Please repeat each of the lines below word for word, and leave the pictures out of your answer.
»»
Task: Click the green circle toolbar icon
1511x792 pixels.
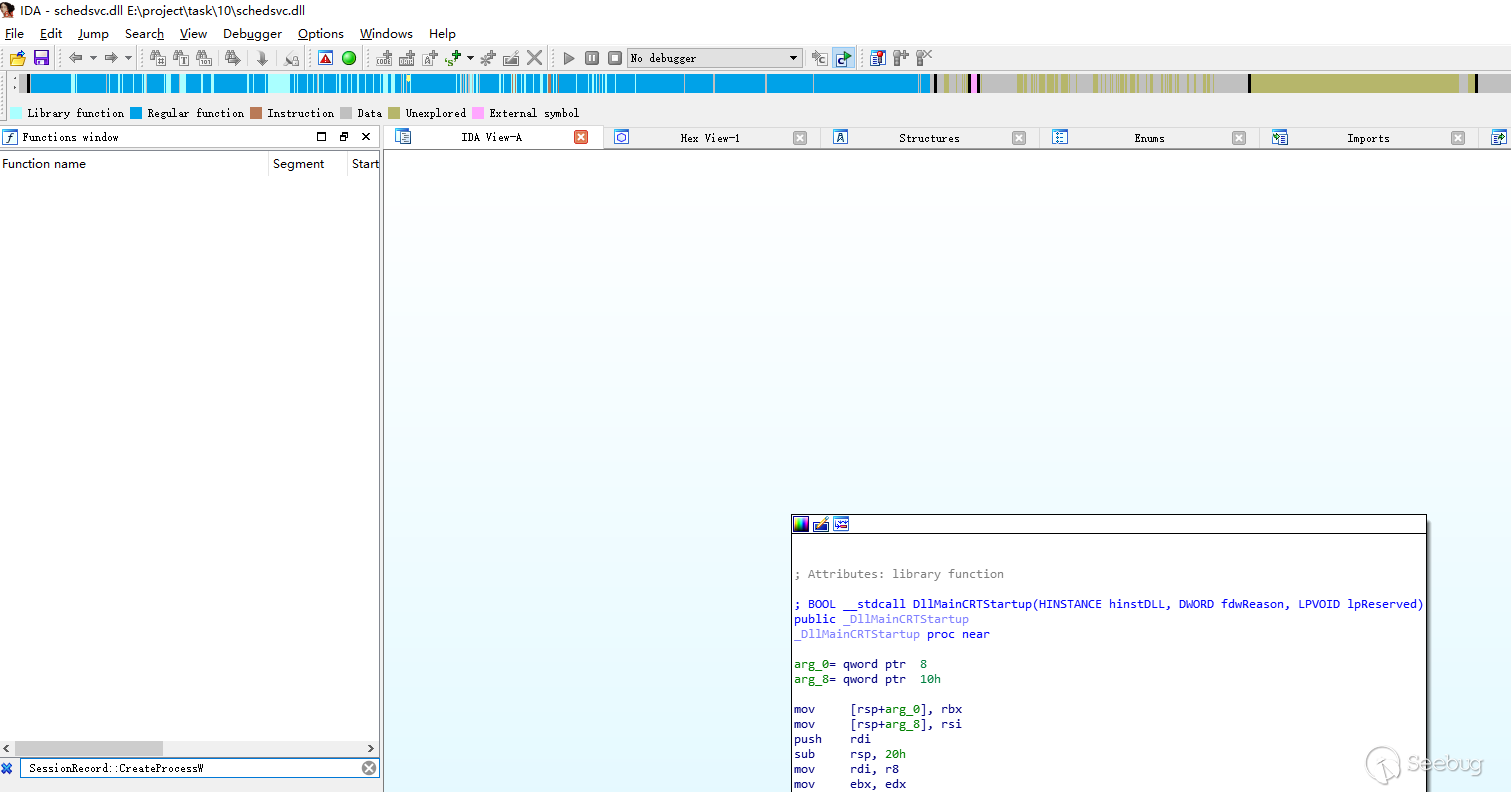Action: tap(349, 58)
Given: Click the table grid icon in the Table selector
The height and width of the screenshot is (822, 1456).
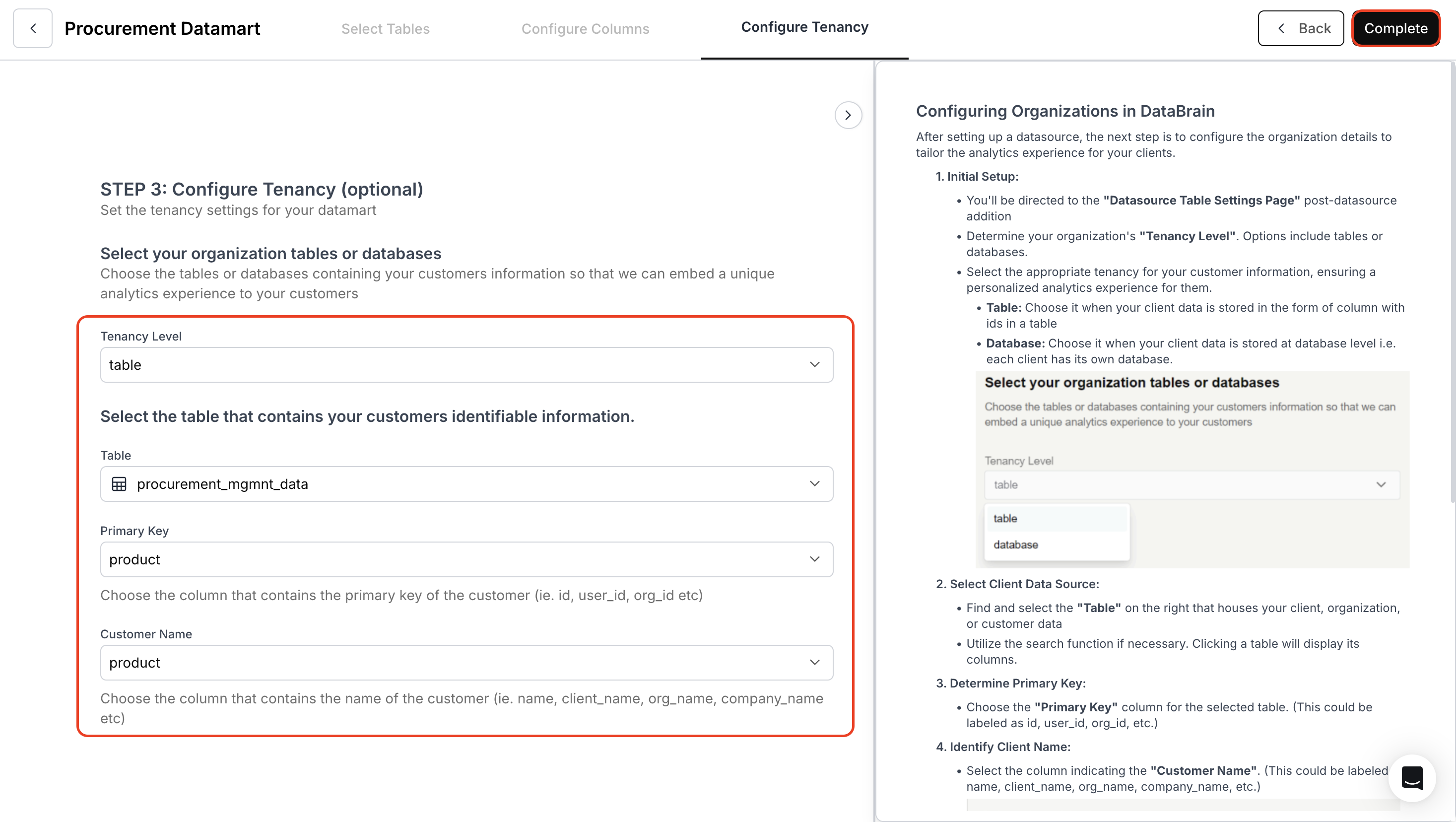Looking at the screenshot, I should [119, 484].
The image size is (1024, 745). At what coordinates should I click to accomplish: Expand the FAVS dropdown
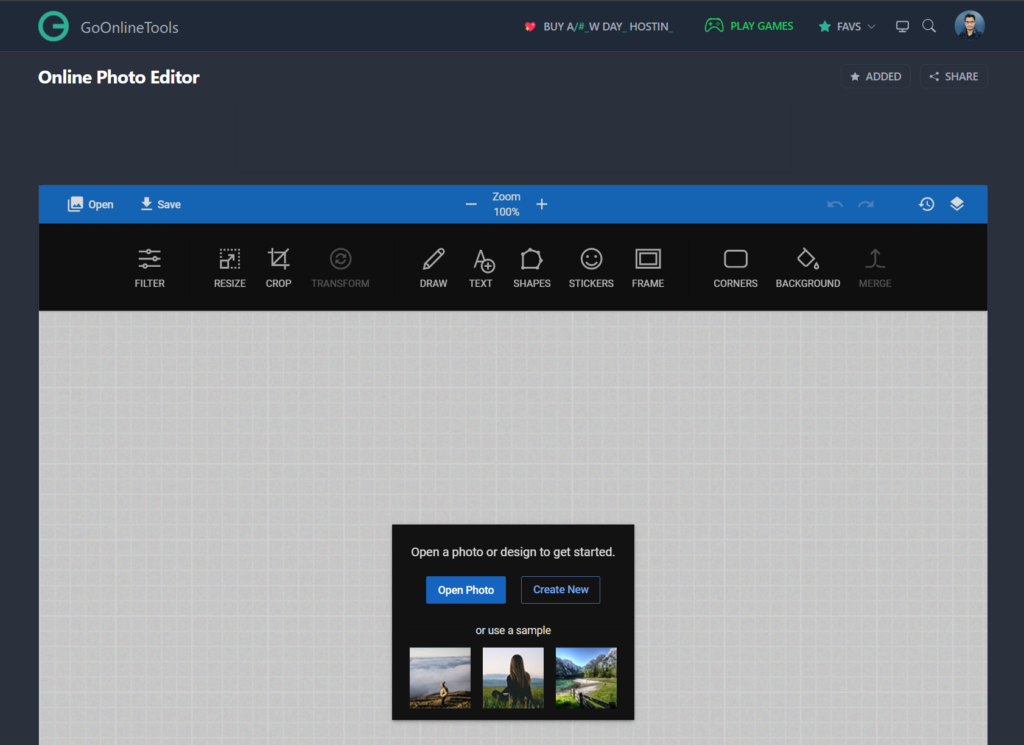tap(846, 25)
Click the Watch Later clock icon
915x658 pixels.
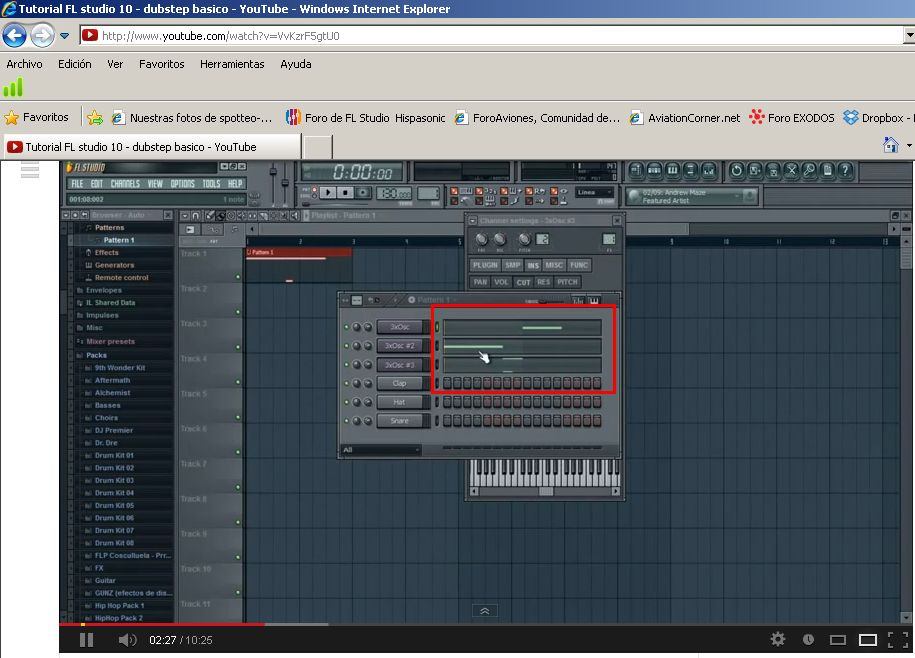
««
> _RESPONSE TO THE EXERCISE_:
Task: Click the green circle toolbar icon
1511x792 pixels.
Action: tap(349, 58)
Given: Click the table grid icon in the Table selector
The height and width of the screenshot is (822, 1456).
Looking at the screenshot, I should [119, 484].
The image size is (1024, 745). At what coordinates should I click to accomplish: Expand the FAVS dropdown
tap(846, 25)
Click the Watch Later clock icon
915x658 pixels.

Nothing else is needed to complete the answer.